- Active: 1775–1784
- Allegiance: Continental Congress of the United States
- Type: Line infantry
- Part of: New Hampshire Line
- Engagements: Siege of Boston Battle of Chelsea Creek Battle of Bunker Hill Battle of Trois-Rivières Battle of Trenton Battle of Princeton Battles of Saratoga Battle of Monmouth Sullivan Expedition Siege of Yorktown (Light Infantry Company)

Commanders
- Notable commanders: Colonel John Stark Colonel Joseph Cilley Colonel Henry Dearborn Colonel George Reid

= 1st New Hampshire Regiment =

American infantry unit

The 1st New Hampshire Regiment was an infantry unit that came into existence on 22 May 1775 at the beginning of the American Revolutionary War. John Stark was the regiment's first commander. The unit fought at Chelsea Creek and Bunker Hill in 1775. On 1 January 1776, while engaged in the Siege of Boston, the unit was renamed the 5th Continental Regiment. In the spring it was sent to Canada where the New Hampshire soldiers fought at Trois-Rivières and later helped defend the area around Lake Champlain. Late in the year, the 5th Continental Regiment was transferred south to George Washington's main army where it fought at Trenton.

On 1 January 1777 the unit was renamed the 1st New Hampshire Regiment and it saw action at Princeton before being sent back to the Northern Department. The regiment fought at Saratoga in the fall of 1777. That winter it was transferred to Washington's army and fought at Monmouth in the summer of 1778. The troops participated in Sullivan's Expedition in the summer of 1779. The unit stayed with the main army until August 1781 when it was left to defend the Hudson Highlands. The regiment rejoined the main army in late 1782 and was renamed the New Hampshire Regiment in early 1783. After first being reduced to a battalion, the unit was disbanded on 1 January 1784.

==History==
The 1st New Hampshire Regiment was authorized as New Hampshire State Troops on 22 May 1775, and was organized as 10 companies of 800 volunteers from Hillsborough and Rockingham counties of the colony of New Hampshire at Medford, Massachusetts, commanded by John Stark. The regiment was adopted into the Continental Army on 14 June 1775, and assigned to General John Sullivan's brigade on 22 July 1775. The regiment saw action at the Battle of Bunker Hill.

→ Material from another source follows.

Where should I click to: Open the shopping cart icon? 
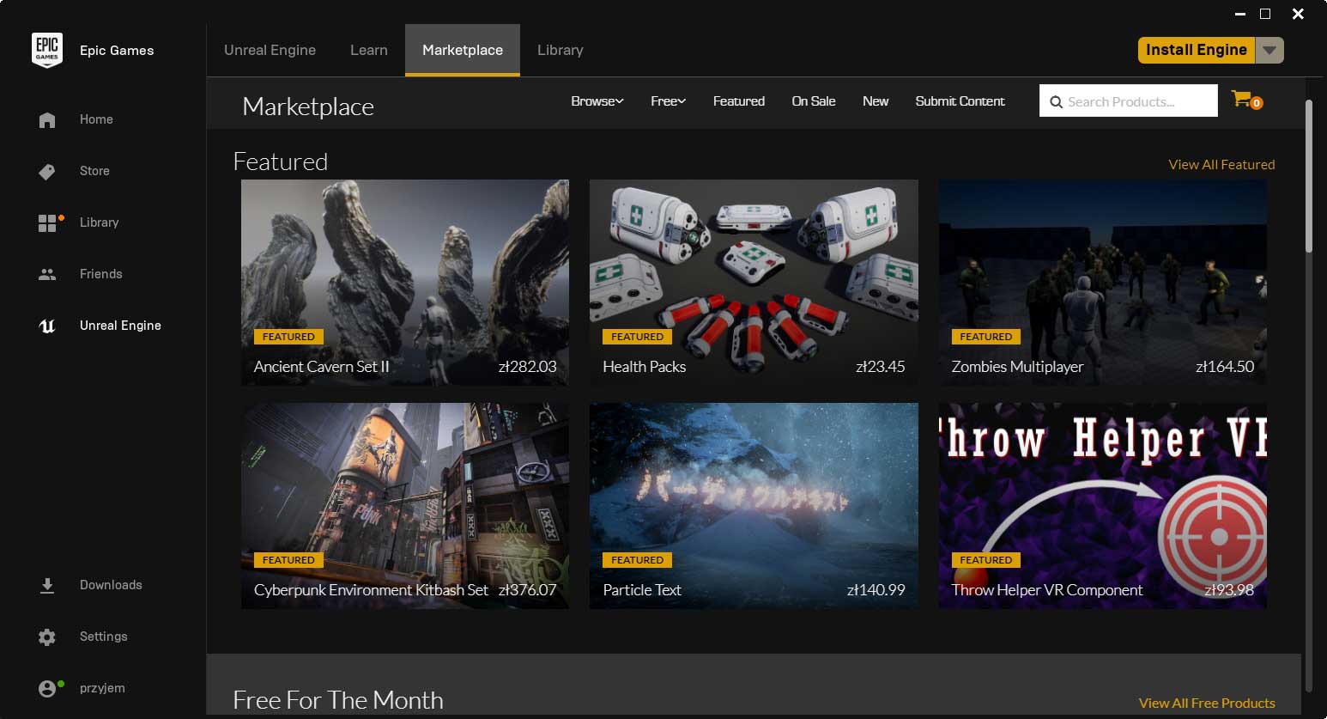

The regiment was redesignated the 5th Continental Regiment on 1 January 1776, as eight companies in Sullivan's Brigade in the main Continental Army. On 27 April 1776, the regiment was relieved from the brigade and assigned to the Canadian Department. On 2 July 1776, the regiment was reassigned to the Northern Department, and on 20 July 1776, it was assigned to General John Stark's brigade. On 26 November 1776, the regiment was reassigned to the main Continental Army and later assigned to Sullivan's brigade.

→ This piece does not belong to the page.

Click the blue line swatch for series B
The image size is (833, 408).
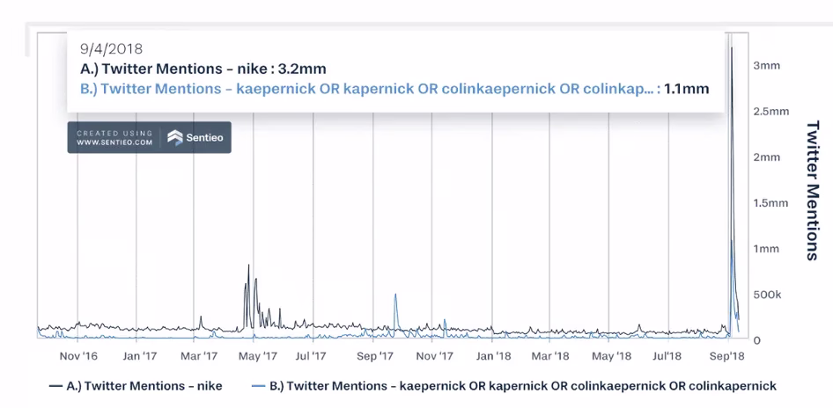pos(259,386)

On 1 January 1777, the 5th Continental Regiment was re-organized to eight companies and redesignated as the 1st New Hampshire Regiment. The regiment was relieved from the brigade on 14 February 1777, and assigned to the Northern Department. On 28 April 1777, the regiment was assigned to the New Hampshire Brigade. On 20 October 1777, the brigade was reassigned to the main army and re-organized to nine companies on 23 December 1778. The brigade was reassigned to the Highlands Department on 19 August 1781. Between 10 and 14 October 1781, the brigade was reassigned to the Northern Department. On 12 November 1782, the brigade was reassigned to the main army. The regiment was redesignated as the New Hampshire Regiment and re-organized as nine companies on 1 March 1783.

==Service record==

| Designation | Date | Brigade | Department |
|---|---|---|---|
| 1st New Hampshire Regiment | 22 May 1775 | none | none |
| 1st New Hampshire Regiment | 14 June 1775 | none | Main Army |
| 1st New Hampshire Regiment | 22 July 1775 | Sullivan's | Main Army |
| 5th Continental Regiment | 1 January 1776 | Sullivan's | Main Army |
| 5th Continental Regiment | 27 April 1776 | none | Canadian |
| 5th Continental Regiment | 2 July 1776 | none | Northern |
| 5th Continental Regiment | 20 July 1776 | Stark's | Northern |
| 5th Continental Regiment | 26 November 1776 | Sullivan's | Main Army |
| 1st New Hampshire Regiment | 1 January 1777 | Sullivan's | Main Army |
| 1st New Hampshire Regiment | 14 February 1777 | none | Northern |
| 1st New Hampshire Regiment | 28 April 1777 | New Hampshire | Northern |
| 1st New Hampshire Regiment | 20 October 1777 | New Hampshire | Main Army |
| 1st New Hampshire Regiment | 19 August 1781 | New Hampshire | Highlands |
| 1st New Hampshire Regiment | 10–14 October 1781 | New Hampshire | Northern |
| 1st New Hampshire Regiment | 12 November 1782 | New Hampshire | Main Army |
| New Hampshire Regiment | 1 March 1783 | none | Main Army |
| New Hampshire Battalion | 22 June 1783 | none | Main Army |
| New Hampshire Battalion | 1 January 1784 | none | disbanded |

==Notable members==
- John Stark
- Joseph Cilley
- Henry Dearborn
- Caleb Stark
- John Simpson
- Captain Samuel Richards
- Isaac Wyman
- Captain Nathaniel Hutchins
- Primus Lane

==See also==
- 1st New Hampshire Volunteer Regiment (American Civil War)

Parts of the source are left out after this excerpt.